[mvapich-discuss] mvapich2-2.3.3 over connectX-5 regression issue
Subramoni, Hari
subramoni.1 at osu.edu
Fri Apr 10 20:26:52 EDT 2020
Hi, Honggang.
Glad to know that it works for you. I am still trying to understand how changing the launcher changes the IB HCA selection behavior in MVAPICH2. To the best of my knowledge, the two does not have any interaction.

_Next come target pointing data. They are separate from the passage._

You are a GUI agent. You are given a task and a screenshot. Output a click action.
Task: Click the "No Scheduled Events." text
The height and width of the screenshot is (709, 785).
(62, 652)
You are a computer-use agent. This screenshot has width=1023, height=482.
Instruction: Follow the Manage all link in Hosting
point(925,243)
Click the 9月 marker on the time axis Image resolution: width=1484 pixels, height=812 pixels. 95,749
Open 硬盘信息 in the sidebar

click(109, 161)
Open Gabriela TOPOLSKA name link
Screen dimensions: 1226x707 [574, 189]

If you don't mind, can you let us know the following
1. output of ibstat on both nodes
2. what do you mean by IPoIB was configured on mlx5_0?
Thx,
Hari.
-----Original Message-----
From: Honggang LI <honli at redhat.com>
Sent: Friday, April 10, 2020 7:35 PM
To: Subramoni, Hari <subramoni.1 at osu.edu>
Cc: mvapich-discuss at cse.ohio-state.edu <mvapich-discuss at mailman.cse.ohio-state.edu>
Subject: Re: [mvapich-discuss] mvapich2-2.3.3 over connectX-5 regression issue
On Fri, Apr 10, 2020 at 01:52:20PM +0000, Subramoni, Hari wrote:
> Hi, Honggang.
>
> It looks like your systems have multiple network adapters that have been setup with different modes (IB and Ethernet). In such a scenario, I would recommend explicitly setting the network adapter you want MVAPICH2 to use.
>
> e.g. MV2_IBA_HCA=mlx5_0 or MV2_IBA_HCA=mlx5_1
MV2_IBA_HCA=mlx5_1 works for mpirun and mpirun_rsh. The IPoIB had been configured on mlx5_0. It seems mpirun and mpirun_rsh blindly pick up the first HCA port.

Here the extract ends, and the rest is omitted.